- Active: 1945–1946
- Country: Australia
- Branch: Royal Australian Air Force
- Type: Heavy fighter

Aircraft flown
- Fighter: Mosquito

= No. 94 Squadron RAAF =

Royal Australian Air Force squadron

No. 94 Squadron was a Royal Australian Air Force fighter squadron of World War II. The unit did not complete its training before the end of the war and was disbanded eight months after formation.

==Squadron history==

No. 94 Squadron was formed at Castlereagh, New South Wales, on 30 May 1945. It was planned to equip the squadron with de Havilland Mosquito aircraft and assign it to No. 86 Wing. Its personnel were housed at RAAF Base Richmond until 29 June when they moved to Castlereagh.

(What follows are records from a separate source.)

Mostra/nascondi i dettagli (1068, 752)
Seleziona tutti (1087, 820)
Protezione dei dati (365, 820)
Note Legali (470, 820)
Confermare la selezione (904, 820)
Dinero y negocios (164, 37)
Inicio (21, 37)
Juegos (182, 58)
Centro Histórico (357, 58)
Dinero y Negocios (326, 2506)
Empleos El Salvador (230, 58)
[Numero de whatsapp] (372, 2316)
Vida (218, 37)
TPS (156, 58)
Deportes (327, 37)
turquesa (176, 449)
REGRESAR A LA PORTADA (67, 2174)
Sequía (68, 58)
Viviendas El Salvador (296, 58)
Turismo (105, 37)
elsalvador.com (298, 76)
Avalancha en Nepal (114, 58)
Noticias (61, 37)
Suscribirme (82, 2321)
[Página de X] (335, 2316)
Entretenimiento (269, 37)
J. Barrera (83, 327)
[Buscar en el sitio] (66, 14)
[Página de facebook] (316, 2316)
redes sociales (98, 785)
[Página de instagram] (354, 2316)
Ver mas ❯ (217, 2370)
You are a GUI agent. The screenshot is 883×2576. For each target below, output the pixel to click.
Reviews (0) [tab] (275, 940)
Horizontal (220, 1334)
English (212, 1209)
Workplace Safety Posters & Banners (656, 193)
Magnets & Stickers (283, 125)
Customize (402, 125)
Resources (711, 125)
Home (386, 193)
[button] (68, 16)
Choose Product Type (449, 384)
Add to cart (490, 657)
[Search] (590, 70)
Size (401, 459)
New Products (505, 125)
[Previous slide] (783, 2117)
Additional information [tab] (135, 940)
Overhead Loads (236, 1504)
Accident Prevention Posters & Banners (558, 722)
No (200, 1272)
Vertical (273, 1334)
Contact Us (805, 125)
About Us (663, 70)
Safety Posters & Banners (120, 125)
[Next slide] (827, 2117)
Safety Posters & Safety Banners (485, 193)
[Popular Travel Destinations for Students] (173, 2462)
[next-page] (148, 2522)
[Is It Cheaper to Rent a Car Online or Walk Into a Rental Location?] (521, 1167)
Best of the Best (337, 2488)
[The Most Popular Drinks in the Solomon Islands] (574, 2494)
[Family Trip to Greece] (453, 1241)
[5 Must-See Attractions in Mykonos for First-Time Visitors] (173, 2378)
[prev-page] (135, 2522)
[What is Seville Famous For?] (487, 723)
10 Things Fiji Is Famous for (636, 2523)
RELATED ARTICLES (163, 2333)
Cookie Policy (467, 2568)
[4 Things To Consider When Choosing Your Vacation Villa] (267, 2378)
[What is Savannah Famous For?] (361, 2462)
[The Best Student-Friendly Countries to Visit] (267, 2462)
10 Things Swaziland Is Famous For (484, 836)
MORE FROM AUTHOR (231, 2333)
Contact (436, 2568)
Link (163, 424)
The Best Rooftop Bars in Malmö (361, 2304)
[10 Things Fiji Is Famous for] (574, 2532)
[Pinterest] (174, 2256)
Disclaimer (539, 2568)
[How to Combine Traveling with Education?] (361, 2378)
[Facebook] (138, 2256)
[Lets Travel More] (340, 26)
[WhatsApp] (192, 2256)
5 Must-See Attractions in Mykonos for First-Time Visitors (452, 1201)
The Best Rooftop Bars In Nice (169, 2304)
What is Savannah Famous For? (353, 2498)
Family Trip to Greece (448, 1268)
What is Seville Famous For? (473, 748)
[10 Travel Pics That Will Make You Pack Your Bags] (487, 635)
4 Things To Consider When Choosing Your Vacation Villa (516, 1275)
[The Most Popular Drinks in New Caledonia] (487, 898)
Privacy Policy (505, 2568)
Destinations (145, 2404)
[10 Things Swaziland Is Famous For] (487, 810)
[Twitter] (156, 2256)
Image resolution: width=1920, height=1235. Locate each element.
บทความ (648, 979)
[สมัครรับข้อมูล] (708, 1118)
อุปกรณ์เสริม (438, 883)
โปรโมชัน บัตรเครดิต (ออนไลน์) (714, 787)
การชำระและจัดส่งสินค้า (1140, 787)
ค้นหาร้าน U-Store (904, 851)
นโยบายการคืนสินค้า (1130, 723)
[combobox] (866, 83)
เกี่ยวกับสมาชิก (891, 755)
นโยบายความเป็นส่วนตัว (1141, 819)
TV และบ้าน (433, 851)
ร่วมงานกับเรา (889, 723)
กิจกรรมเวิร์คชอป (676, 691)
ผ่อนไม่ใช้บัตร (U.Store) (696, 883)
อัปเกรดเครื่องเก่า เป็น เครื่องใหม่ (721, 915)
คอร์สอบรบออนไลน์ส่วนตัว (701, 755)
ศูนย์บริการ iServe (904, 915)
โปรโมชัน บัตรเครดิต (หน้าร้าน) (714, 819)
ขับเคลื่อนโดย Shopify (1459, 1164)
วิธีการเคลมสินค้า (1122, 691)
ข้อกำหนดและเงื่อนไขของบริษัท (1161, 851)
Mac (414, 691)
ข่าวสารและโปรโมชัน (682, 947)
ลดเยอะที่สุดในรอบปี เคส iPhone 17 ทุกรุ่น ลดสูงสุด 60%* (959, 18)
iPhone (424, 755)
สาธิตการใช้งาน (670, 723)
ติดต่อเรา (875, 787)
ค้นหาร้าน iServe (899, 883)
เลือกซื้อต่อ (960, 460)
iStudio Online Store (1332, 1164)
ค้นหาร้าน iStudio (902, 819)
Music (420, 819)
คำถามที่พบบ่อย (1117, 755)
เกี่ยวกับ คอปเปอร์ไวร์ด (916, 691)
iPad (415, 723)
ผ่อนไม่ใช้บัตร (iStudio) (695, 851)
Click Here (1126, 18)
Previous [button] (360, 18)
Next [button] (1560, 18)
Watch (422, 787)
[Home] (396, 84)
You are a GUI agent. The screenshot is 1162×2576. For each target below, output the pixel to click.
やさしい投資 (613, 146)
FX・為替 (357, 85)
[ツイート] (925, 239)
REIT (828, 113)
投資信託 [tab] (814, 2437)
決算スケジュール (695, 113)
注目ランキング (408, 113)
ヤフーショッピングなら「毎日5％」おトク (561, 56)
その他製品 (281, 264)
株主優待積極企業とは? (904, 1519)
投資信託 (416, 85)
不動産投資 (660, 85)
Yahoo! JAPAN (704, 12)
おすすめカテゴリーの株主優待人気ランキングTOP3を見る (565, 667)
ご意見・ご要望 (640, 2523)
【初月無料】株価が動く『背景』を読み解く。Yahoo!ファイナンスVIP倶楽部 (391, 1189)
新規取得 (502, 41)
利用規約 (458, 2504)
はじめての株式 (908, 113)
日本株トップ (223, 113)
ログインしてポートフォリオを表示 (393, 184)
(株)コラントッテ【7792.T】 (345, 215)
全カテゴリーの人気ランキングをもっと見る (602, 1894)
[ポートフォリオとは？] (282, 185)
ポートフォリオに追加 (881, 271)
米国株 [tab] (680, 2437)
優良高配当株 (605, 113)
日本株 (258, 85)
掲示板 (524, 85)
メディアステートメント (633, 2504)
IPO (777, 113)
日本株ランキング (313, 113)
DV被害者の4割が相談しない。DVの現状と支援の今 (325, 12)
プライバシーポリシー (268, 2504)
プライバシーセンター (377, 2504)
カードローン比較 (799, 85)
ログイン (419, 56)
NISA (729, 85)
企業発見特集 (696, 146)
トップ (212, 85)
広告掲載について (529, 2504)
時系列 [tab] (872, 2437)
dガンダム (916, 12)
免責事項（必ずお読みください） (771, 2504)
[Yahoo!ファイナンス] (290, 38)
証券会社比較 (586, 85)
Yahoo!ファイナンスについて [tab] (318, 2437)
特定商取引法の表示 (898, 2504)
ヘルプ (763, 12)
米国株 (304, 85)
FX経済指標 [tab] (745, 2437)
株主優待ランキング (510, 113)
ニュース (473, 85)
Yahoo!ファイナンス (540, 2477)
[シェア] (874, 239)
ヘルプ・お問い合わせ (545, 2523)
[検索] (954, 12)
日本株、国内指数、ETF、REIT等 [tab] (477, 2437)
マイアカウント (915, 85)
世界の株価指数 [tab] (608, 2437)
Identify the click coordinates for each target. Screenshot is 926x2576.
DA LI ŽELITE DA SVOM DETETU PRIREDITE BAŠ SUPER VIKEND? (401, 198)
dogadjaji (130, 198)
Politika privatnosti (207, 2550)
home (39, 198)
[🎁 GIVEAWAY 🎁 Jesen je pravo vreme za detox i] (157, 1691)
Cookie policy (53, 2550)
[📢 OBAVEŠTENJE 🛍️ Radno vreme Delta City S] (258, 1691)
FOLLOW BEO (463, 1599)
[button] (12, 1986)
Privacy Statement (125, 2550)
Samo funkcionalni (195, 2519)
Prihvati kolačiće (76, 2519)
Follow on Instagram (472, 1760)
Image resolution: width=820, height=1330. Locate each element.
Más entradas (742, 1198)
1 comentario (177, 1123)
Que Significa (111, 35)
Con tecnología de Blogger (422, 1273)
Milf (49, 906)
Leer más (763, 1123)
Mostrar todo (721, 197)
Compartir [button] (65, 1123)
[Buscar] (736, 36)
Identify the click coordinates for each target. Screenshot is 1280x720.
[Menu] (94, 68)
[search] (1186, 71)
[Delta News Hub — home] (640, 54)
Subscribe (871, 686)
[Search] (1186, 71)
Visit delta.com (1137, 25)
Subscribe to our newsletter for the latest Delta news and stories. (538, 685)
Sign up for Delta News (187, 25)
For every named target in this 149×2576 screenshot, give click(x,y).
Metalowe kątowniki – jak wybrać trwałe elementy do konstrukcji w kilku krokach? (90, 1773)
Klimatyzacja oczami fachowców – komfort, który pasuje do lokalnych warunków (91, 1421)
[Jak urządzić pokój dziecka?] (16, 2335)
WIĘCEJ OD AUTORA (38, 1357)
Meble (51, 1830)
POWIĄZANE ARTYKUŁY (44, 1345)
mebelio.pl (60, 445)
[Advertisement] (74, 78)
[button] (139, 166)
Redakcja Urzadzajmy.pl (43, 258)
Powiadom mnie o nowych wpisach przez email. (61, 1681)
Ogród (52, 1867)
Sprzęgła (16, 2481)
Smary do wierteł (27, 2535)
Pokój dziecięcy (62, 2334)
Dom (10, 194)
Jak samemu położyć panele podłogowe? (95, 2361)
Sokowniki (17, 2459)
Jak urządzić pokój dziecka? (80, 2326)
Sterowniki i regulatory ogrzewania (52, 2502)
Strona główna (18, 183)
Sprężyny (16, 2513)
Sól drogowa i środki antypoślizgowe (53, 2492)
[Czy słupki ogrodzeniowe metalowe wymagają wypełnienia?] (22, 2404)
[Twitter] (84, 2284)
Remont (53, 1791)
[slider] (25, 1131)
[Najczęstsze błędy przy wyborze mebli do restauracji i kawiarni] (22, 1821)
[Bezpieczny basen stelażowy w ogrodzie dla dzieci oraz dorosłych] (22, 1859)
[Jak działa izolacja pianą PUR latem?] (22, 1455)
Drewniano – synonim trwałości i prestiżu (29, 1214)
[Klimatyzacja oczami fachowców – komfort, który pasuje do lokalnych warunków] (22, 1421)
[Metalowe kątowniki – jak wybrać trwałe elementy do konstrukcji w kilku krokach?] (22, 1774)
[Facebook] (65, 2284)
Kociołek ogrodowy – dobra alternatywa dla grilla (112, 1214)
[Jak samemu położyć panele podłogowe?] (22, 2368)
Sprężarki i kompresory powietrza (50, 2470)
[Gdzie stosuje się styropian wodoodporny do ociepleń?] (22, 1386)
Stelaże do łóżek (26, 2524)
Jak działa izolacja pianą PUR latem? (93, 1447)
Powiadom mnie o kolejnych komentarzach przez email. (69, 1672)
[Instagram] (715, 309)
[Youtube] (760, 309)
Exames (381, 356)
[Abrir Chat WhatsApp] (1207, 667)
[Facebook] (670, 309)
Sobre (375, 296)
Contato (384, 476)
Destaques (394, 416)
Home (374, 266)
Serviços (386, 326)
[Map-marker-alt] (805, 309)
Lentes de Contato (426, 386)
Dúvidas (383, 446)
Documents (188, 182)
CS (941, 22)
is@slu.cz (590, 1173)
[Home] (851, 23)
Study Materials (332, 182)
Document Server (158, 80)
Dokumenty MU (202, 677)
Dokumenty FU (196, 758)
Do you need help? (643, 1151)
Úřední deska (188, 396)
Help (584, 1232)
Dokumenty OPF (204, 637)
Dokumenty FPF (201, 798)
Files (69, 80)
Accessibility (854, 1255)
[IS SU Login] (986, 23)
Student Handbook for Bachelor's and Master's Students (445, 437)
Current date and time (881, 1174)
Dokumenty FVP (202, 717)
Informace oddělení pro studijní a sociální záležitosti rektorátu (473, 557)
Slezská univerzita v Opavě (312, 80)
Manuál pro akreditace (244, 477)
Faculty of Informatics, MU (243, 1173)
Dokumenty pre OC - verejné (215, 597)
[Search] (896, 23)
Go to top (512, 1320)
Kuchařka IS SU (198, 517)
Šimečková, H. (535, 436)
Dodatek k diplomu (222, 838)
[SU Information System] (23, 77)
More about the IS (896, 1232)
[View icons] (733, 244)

The squadron commenced training at Castlereagh in July. During this month 73.35 hours of flight training were conducted in Mosquito aircraft and No. 9 Airfield Construction Squadron built hard standings to protect the aircraft from waterlogged ground. Representatives from Rolls-Royce and de Havilland's propeller division also lectured No. 94 Squadron's ground and air crew. Delivery of the squadron's Mosquitos was slow, however, and this greatly hampered its training program.

No. 94 Squadron was informed on 18 September 1945 that it would cease to function from 20 September. The remnants of the squadron departed Castlereagh for Richmond on 7 January 1946 and it was disbanded there on 24 January.